The poet Shelley is said to have witnessed the painful spectacle. On the previous day had passed away in childbirth the Princess Charlotte. The two circumstances formed the subject of an able pamphlet, drawing a contrast between the deaths, and furnishing a description of the scene within and without the prison at Derby. "When Edward Turner (one of those transported)," says Shelley, "saw his brother dragged along upon the hurdle, he shrieked horribly, and fell in a fit, and was carried away like a corpse by two men. How fearful must have been their agony sitting in solitude that day when the tempestuous voice of horror from the crowd told them that the head so dear to them was severed from the body! Yes, they listened to the maddening shriek which burst from the multitude; they heard the rush of ten thousand terror-stricken feet, the groans and hootings which told them that the mangled and distorted head was then lifted in the air." The title of Shelley's pamphlet is "We pity the[85] Plumage, but forget the Dying Bird. An Address to the People on the Death of the Princess Charlotte. By the Hermit of Marlow."

On the same night the three executed men were buried without any religious service in one grave in the churchyard of St. Werburgh, Derby.

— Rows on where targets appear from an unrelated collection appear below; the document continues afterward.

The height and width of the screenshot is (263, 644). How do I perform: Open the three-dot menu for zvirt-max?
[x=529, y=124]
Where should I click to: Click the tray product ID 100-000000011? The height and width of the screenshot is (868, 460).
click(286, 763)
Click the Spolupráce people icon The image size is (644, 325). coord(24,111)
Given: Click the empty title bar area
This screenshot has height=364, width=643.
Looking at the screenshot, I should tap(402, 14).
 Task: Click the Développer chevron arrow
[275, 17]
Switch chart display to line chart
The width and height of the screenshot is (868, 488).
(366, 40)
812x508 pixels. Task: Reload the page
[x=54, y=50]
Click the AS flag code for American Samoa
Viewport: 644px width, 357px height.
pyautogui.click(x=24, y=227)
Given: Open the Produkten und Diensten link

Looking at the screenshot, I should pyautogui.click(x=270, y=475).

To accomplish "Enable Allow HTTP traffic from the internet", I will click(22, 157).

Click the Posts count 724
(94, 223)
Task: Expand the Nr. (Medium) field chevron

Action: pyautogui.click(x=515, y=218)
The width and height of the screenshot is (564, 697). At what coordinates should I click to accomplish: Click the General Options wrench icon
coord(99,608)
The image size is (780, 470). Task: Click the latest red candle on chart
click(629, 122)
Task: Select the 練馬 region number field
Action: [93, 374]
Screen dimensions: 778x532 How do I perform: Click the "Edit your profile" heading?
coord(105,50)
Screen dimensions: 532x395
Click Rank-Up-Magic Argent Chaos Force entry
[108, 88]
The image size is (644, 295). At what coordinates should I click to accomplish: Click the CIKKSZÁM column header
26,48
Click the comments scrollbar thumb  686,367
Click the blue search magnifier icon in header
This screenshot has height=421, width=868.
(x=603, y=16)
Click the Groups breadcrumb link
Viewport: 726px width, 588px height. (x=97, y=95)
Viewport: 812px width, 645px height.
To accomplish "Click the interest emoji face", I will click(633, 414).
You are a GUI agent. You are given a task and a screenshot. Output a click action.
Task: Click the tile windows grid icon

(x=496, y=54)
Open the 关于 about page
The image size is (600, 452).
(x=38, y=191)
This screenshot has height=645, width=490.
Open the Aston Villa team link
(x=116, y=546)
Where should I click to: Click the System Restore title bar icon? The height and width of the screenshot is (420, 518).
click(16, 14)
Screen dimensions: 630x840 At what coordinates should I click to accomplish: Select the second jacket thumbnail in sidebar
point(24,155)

When Dr. Cox was preparing for the press his "Three Centuries of Derbyshire Annals," he saw the block on which these men were beheaded and supplies a description of it as follows: "It consists of two two and a half inch planks fastened together; it is six feet six inches long by two feet wide. Six inches from one end a piece of wood is nailed across three inches high. The whole is tarred over, but the old warder drew our attention to the fact that, though the cell where it is kept is very dry, the wood is still in places damp. It is a gaol tradition that the blood of these unhappy men shed in 1817 has never and will never dry."

On May 1st, 1820, the Cato Street Conspirators were, after death by hanging, beheaded. This is the latest instance of the ancient custom being maintained in this country. In connection with this subject we may perhaps be permitted to draw attention to a chapter by us in "England in the Days of Old" (1897), entitled "Rebel[86] Heads on City Gates;" it includes much curious information bearing on this theme.

We must not omit to state that the great agitator against the continuance of the barbarities of hanging, drawing and quartering was Sir Samuel Romilly, who in the reign of George III., brought upon himself the odium of the law-officers of the Crown, who declared he was "breaking down the bulwarks of the constitution." By his earnest exertions, however, the punishment was carried out in a manner more amenable to the dictates of mercy and humanity.

FOOTNOTES:

[19] Cox's "Three Centuries of Derbyshire Annals," 1888.

[20] The Examiner.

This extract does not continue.